Saturday, December 1, 2012

snowflakes for chinook




5-point paper stars are easy and you can let even young children cut shapes out of the sides. It's impossible to cut the shapes incorrectly — it will always look good as far as I can tell. Some of ours went terribly wrong and we thought they looked like masks (I didn't photograph them). If you use brightly coloured origami paper it will also add a little colour into early December. There is a really good tutorial diagrammed at howaboutorange. I quickly photographed the sequence here.
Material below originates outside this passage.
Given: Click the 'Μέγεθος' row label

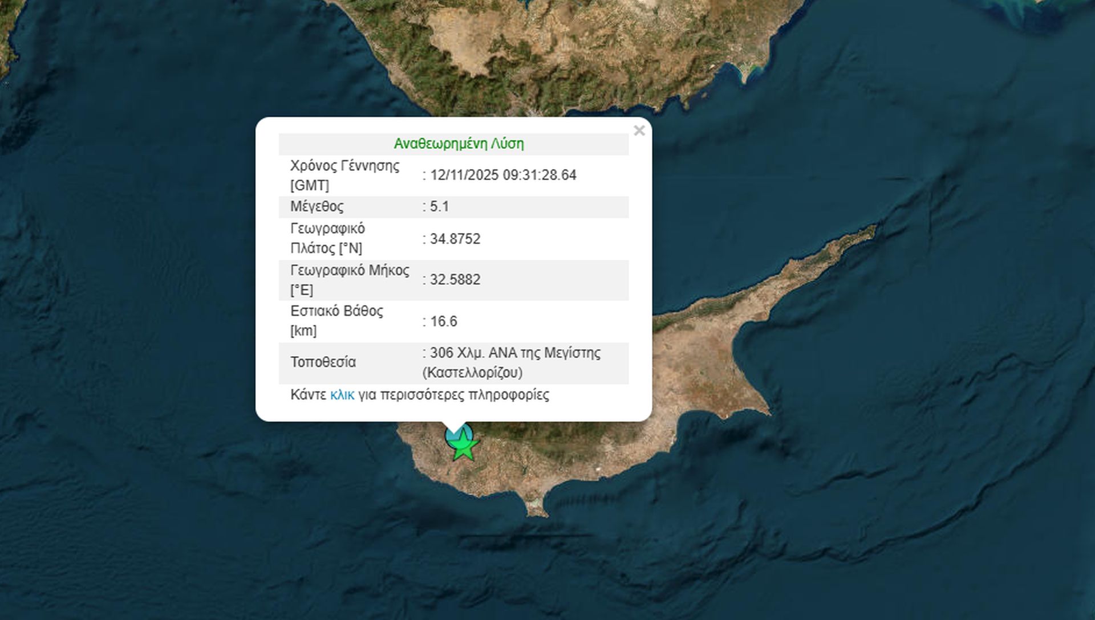Looking at the screenshot, I should click(x=317, y=206).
This is a purple one, for Chinook.

materials: square paper, scissors


lay paper coloured side down, turn so it is a diamond and fold the bottom point to the top to make a triangle (pictured)
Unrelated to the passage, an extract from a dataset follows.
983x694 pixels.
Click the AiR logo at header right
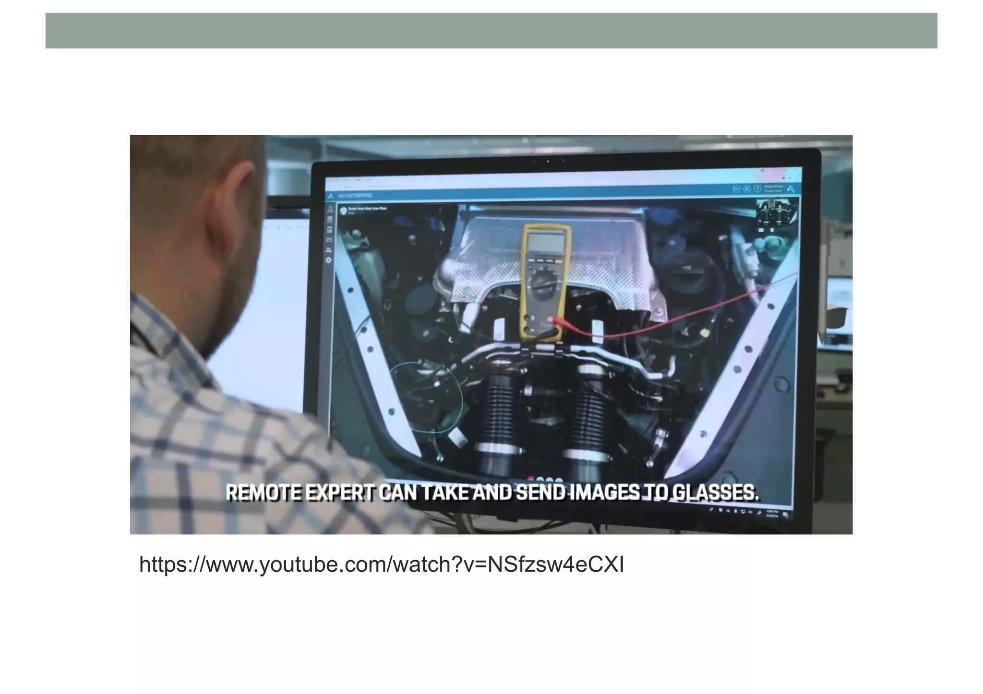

begin folding the triangle in half by folding the left point to the right point. do not complete the fold, just press down on the bottom to make a crease. unfold.



fold the right point up to the top point and make another small crease. unfold.



now fold the top point of the triangle towards this second crease, making a third crease at the midpoint. you will now have 3 creases.



next, fold and crease the right point of the triangle up to crease #3 (so the fold line is from point #1 to #3)


then fold the left point of the triangle so that the bottom matches the angle on the right side (imagine folding the green line so that it lines up with the orange line)




Now fold the whole thing in half, through the centre of the top point (the yellow line in the image above indicates the fold line)


if you turn it over it looks like this:


now cut a shape below the blue dotted line — it can be any shape. the brown lines are just examples. even very young (three and four) can do this part if you help them by holding the paper and make sure their fingers are out of the way



then cut little shape out of the sides (children can also do this part)


unfold it. if a young child tears it, it's ok, you can tape it up. this is the fun bit where you find out what shape you made. there are templates online, but we found that the surprise was much more fun.